Nazis Show Up To Elie Wiesel Speaking Event In Chicago

On November 11th, Elie Wiesel, a writer, professor, and Holocaust survivor, held a discussion on "the importance of learning and memory" at the Symphony Center in Chicago. Much like Elies speech at Malcolm X college a few years back, neo-nazis protested and handed out literature. This time there were only three white supremacists, and it was not Bill White's American National Socialist Workers Party (ANSWP), nor any offshoot.
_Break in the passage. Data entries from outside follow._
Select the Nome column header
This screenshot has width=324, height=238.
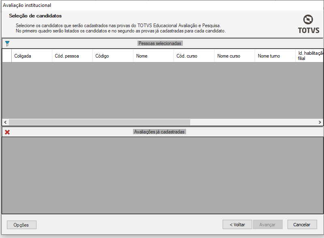pos(153,56)
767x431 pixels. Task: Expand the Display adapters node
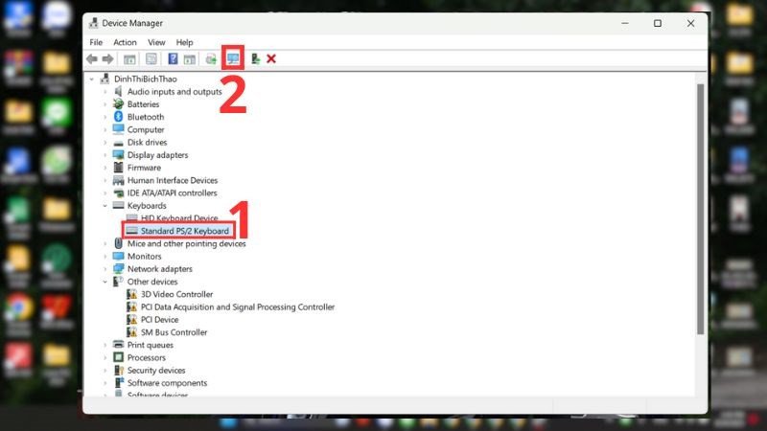pos(105,155)
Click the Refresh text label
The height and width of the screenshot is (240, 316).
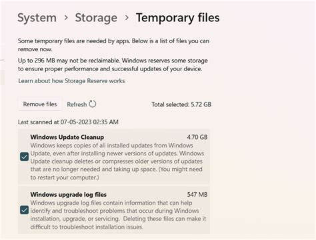click(x=77, y=104)
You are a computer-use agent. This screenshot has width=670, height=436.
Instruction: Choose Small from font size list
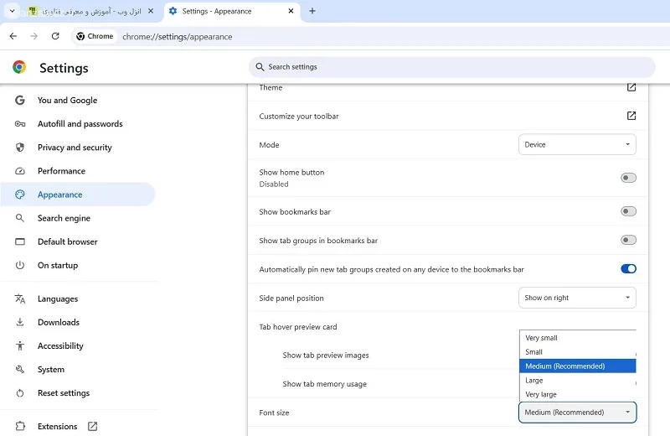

The nazis in attendance, judging by the symbols on their clothes, appeared to be involved in either the Creativity Alliance (CA) or the Creativity Movement (TCM); the latest of several incarnations of the racist group (and religion) originally known as Church of the Creator (COTC). The Creativity Movement rose from the ashes of the World Church of the Creator (WCOTC), led by Matt Hale and based out of Peoria, IL.

Antifascists in Illinois have had a long history of battle against WCOTC. An intense history involving home demos against their members (such as Justin J Frogge, now a convicted pedophile living at 441 Hartwell St. Elkhorn, WI 53121), individual confrontation, and disruption of their events that often ended in combat.
Since Matt Hale (WCOTC leader or "Pontifex Maximus") was sentenced to 40 years for soliciting an undercover FBI informant to kill federal judge Joan Lefkow, both the CA and TCM have not been looking good. Prominent members of TCM such as Brian Moudry (who is now facing arson charges for burning down an African American neighbors house), and Micahel Eisenhauer, have left the organization and TCM has spent an abundance of time arguing with, and shit talking, the CA. Just earlier this year, south side ARA got Tim Nelson of TCM kicked out of his apartment on the northwest side.
The man desperately trying to hold it all together for TCM, is James Logsdon (1233 Holiday RD Bloomington, IL 61704, 309-830-9485), the one time leader of the the WCOTC security force known as the White Berets, and current Pontifex Maximus. He was convicted of reckless homicide in 1998 in which he was sentenced to six years. He was later convicted and released in 2010 after doing three months for a DUI and driving with a suspended license. Logsdon often holds meet and greet barbecues at his house for any and all white nationalists in the mid west who want to network, but there has been no actual street presence from TCM in Illinois at all. 

Regardless if those protesting this event were actually Creators or not, we are curious to know who they are. Their presence was unannounced prior to the event, and we have yet to see any written report backs. They came and went silently, likely attempting to stay off of our radar. Taken from the Tribune:
Wiesel speaks to sanctity of learning, power of memory
Mark Caro
Elie Wiesel didn't need Holocaust deniers to lend immediacy to his discussion about the importance of learning and memory, but there they were anyway, three men standing outside the Symphony Center Sunday morning holding an anti-Semitic banner and barking such nonsense as, "There never was a Holocaust."
"Hopefully he doesn't reproduce," one woman muttered about the group's leader as she stepped inside.
The bile outside, of course, was no match for the eloquence, poignancy and good humor of the 84-year-old Nobel Peace Prize winner. Wiesel's writings, inspired by his experiences in Nazi death camps, earned him the Chicago Tribune Literary Prize, which he received Sunday as part of the Chicago Humanities Festival. Wiesel was interviewed on stage by Tribune critic Howard Reich, himself the son of Holocaust survivors and writer of the book and documentary "Prisoner of Her Past" about his mother's struggle to come to terms with her ordeal.